**WHAT YOU WILL DO:**
1. List every section heading in the photojournalism article below.
2. Using the photojournalism article below, decide whether each statement agrees with it. Answer yes or no, and quote the words from the article that settle it.
(a) The author once worked as a local television director.
(b) Changing approach will be easier for photojournalists than for reporters.
(c) Many people were on the Internet before it became visual.
3. Answer these questions from the photojournalism article below.
(a) What was the weather man looking up at when the author came upon him?
(b) In respectable news circles, what is manufactured sensation called?
(c) What did ancient military organizations invent?
== GIVEN PASSAGE ==
New Ideas for Photojournalism Today, Part I

 by Tom Hubbard

The Innovation Curve
"We can only do it the A way.
We can't do it the B way.
We can only do it the B way.
We can't do it the C way......"

A small incident a long time ago had a profound effect on me. I was working as a local television director. I came upon the weather man outside, looking up at clouds. I said I thought it was funny that, with all the data available, he was looking at the clouds. He said, "If I predicted snow every time the data indicated snow, I would be a laughing stock. I check the sky to be sure."

As a journalist, consider the moral. How often do you make up your mind without actually seeing what you are reporting? If a theater critic wrote a review based solely on an interview with the director, not bothering to see the play, you'd fire that critic, because the director's opinion is not the whole story. You gotta see it to write about it, yada yada. Well, it's accepted procedure with reporters. Reporters don't go to places, they call people who will talk about it. In this shorthand journalism, photojournalism is a labor intensive anachronism, even in a world more attuned to visual information. It's a crazy aberration that, as photojournalism gets better and the public is becoming more attuned to visual communication, photojournalism's prominence in the newsroom is diminishing. Staffers lose status jobs , freelancers are squeezed.

The Internet is Visual

There were only a few people on the Internet until it became visual. Now it's taking over the communication world, all because pictures and graphics were added. Shouldn't this tell us something? Journalism is in a precarious time. The public demands more sensation after more sensation. Well, the big secret is there is just not enough sensation to go around. What does any industry do when there is not enough product? They manufacture more. In respectable news circles, it's called "speculation." Speculation is a false attempt to bring order out of the chaos of the deluge of information.

Human organizations handle chaos by imposing order? Ancient military organizations invented discipline. Governments and the Industrial Revolution extended this formula. Early industrialists had to transform the individual discipline of farmers to the orderly process of manufacturing. That transformation was necessary with new industrial workers, but the information age demands a return to the individual discipline of agriculture, because the knowledge worker has the whole process within grasp.

Find a Humanistic Approach

That's the idea, individual journalists finding their own, humanistic approach. Changing approach will be easier for reporters than photojournalist. The photojournalist is stuck outside a door, waiting for Mr., Mrs., or Ms. sensation to come out. If the digital camera could record speculation visually, it would be greater success. Isn't that a disgusting thought?
===
== DATA ROWS ==
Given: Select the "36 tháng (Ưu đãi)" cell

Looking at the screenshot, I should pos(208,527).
===
== DATA ROWS ==
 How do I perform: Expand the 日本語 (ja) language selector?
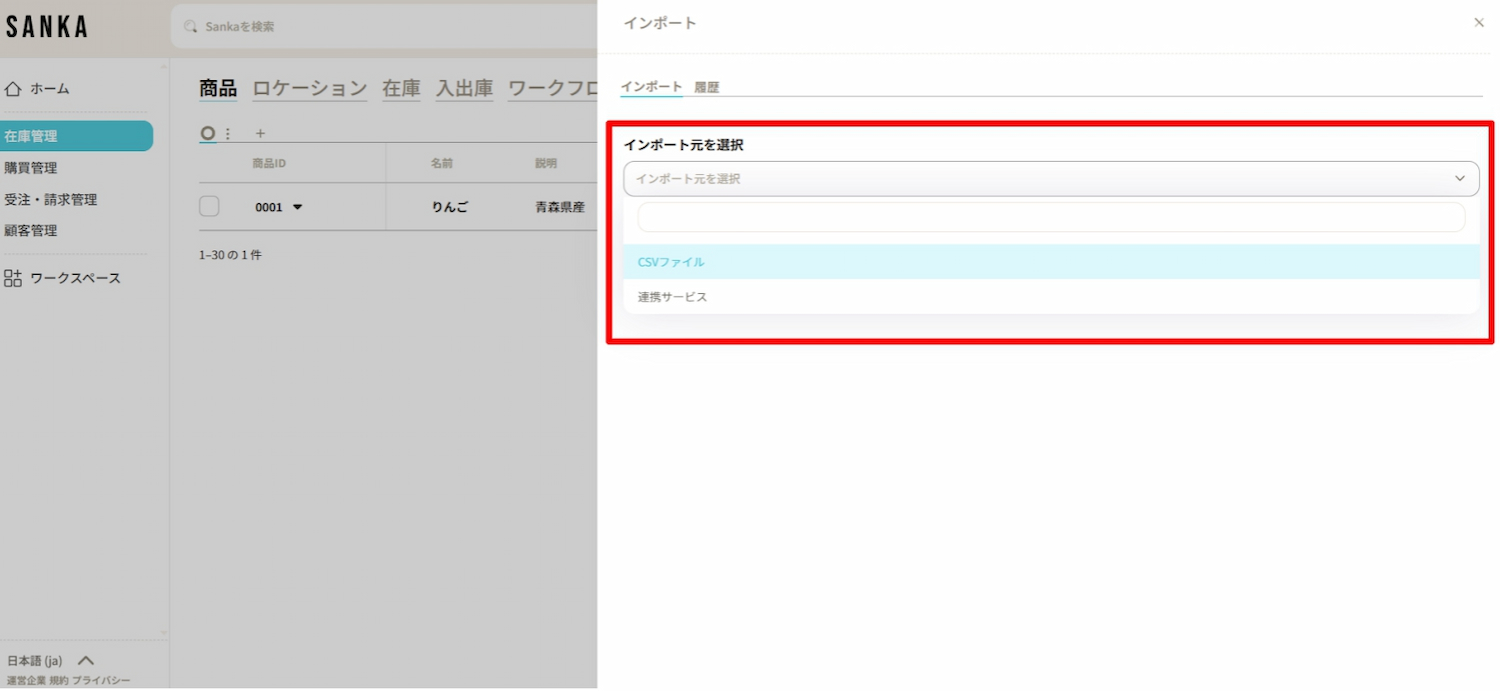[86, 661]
===
**ANSWERS TO THE EXERCISE:**
1.
The Innovation Curve
The Internet is Visual
Find a Humanistic Approach

2.
(a) Yes: "I was working as a local television director."
(b) No: "Changing approach will be easier for reporters than photojournalist."
(c) No: "There were only a few people on the Internet until it became visual."

3.
(a) Clouds.
(b) Speculation.
(c) Discipline.